Japan Airlines Co.’s net profit for the six months to September dropped 17.8 percent to $833 million, as the strong yen and rising fuel costs bit into its bottom line, JAL said Thursday.
But it boosted its outlook for the full year, striking an optimistic note on prospects for customer numbers on both domestic and international flights.
In a half that saw the grounding of its fleet of Boeing 787 Dreamliners after a series of safety glitches, the company said it had made ¥81.94 billion, with an operating profit that was down 14.6 percent at ¥95.84 billion.
Sales, however, edged up 4.0 percent to ¥659.30 billion.
The numbers were healthier than main rival All Nippon Airways Co., which issued a grim earnings report, citing high fuel costs and the worldwide grounding of Boeing’s next generation aircraft as contributing factors.
JAL, which returned to the market last year after a high-profile bankruptcy, did not give a specific reason for its weaker earnings.
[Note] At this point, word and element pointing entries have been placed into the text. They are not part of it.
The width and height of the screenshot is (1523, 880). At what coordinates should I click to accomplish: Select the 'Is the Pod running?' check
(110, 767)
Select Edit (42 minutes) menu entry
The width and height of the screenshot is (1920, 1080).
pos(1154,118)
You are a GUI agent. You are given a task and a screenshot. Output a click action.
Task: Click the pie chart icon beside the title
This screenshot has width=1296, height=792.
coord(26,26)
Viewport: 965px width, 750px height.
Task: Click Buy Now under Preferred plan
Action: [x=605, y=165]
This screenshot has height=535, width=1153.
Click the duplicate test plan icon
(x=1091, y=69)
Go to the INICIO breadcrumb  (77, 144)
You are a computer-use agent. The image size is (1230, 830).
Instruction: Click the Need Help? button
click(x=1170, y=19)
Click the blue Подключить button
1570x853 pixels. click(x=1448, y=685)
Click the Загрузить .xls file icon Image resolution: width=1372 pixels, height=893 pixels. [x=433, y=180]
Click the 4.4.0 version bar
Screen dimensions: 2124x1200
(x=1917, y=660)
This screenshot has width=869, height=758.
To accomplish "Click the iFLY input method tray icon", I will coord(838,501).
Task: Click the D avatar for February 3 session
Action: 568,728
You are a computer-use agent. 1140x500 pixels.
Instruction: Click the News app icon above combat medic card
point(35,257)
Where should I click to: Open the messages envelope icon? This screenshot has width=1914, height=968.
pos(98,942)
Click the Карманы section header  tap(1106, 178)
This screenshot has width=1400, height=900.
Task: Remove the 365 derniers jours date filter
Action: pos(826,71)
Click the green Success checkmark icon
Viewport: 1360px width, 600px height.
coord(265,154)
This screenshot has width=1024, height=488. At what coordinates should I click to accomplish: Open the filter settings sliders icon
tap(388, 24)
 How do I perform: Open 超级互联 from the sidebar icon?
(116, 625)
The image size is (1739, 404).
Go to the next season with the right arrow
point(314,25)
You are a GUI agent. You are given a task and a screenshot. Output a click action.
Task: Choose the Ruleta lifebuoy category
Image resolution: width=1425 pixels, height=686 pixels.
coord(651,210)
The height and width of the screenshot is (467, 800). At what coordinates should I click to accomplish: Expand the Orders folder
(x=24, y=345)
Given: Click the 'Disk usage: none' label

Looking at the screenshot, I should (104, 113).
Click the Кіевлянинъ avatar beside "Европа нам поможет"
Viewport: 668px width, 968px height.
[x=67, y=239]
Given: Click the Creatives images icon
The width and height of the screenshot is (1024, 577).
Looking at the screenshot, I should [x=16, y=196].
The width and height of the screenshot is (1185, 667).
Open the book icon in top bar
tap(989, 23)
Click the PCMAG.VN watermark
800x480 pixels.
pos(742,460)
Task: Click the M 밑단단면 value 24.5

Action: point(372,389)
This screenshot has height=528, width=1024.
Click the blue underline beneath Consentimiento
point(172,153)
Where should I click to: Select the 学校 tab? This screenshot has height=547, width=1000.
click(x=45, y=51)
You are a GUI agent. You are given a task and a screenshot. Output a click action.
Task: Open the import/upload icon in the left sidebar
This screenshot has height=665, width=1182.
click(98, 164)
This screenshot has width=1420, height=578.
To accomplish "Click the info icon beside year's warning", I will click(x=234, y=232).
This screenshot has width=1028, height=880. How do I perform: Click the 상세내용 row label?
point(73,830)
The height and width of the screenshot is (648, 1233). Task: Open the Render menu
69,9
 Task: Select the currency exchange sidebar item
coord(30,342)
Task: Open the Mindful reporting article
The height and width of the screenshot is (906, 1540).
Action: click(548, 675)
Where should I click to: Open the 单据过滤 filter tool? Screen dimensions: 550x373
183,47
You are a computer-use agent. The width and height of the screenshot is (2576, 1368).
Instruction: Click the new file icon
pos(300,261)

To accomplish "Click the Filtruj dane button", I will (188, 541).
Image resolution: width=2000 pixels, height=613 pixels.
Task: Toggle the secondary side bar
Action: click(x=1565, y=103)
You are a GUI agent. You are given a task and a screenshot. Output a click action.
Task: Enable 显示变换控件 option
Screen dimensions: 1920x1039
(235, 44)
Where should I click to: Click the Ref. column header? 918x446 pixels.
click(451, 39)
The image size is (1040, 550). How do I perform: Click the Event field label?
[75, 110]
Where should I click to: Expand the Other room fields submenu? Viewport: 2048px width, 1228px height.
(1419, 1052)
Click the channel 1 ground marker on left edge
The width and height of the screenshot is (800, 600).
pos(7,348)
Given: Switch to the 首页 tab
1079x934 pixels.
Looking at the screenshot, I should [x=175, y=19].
But the depreciation of the yen, which has slid to around 100 to the dollar compared with 80 a year ago, was seen amplifying the cost of fuel as well as user fees for international airports.
Japan’s thorny ties with its neighbors also dented demand for flights to South Korea and China.
Tokyo is embroiled in separate territorial spats with both countries.
But JAL said revenues from its international services increased “despite the suspension of Boeing 787 flights and stagnant demand on Korea and China routes.”
“On June 1, 2013, JAL resumed operation of the Boeing 787 on completing . . . all necessary safety measures, after battery problems grounded the fleet in January 2013 and caused substantial concerns and inconvenience,” the carrier said.
JAL and ANA were stung by the January grounding of Boeing’s new aircraft. After a long-running probe, the planes were allowed to fly again in June.
JAL said it increased the use of the fuel-efficient Dreamliner on international flights to increase overall efficiency, while reducing Narita-Beijing flights because of shrinking demand.
Domestic flights also fared well, with expanded routes and improved services, including upgraded airport lounges.
Unlike ANA, which cut its full year profit forecasts by two-thirds, one-time flag carrier JAL upgraded its annual forecasts, citing strong demand for flights to Southeast Asia and cost-cutting efforts.
The figures were also expected to benefit from an adjustment in foreign exchange movements and falling fuel prices.
The new net profit projection came to ¥128 billion, up from the previous estimate of ¥118 billion.
Operating profit is now expected to come in at ¥155 billion, compared with ¥140 billion, on sales of ¥1.286 trillion, up from ¥1.272 trillion.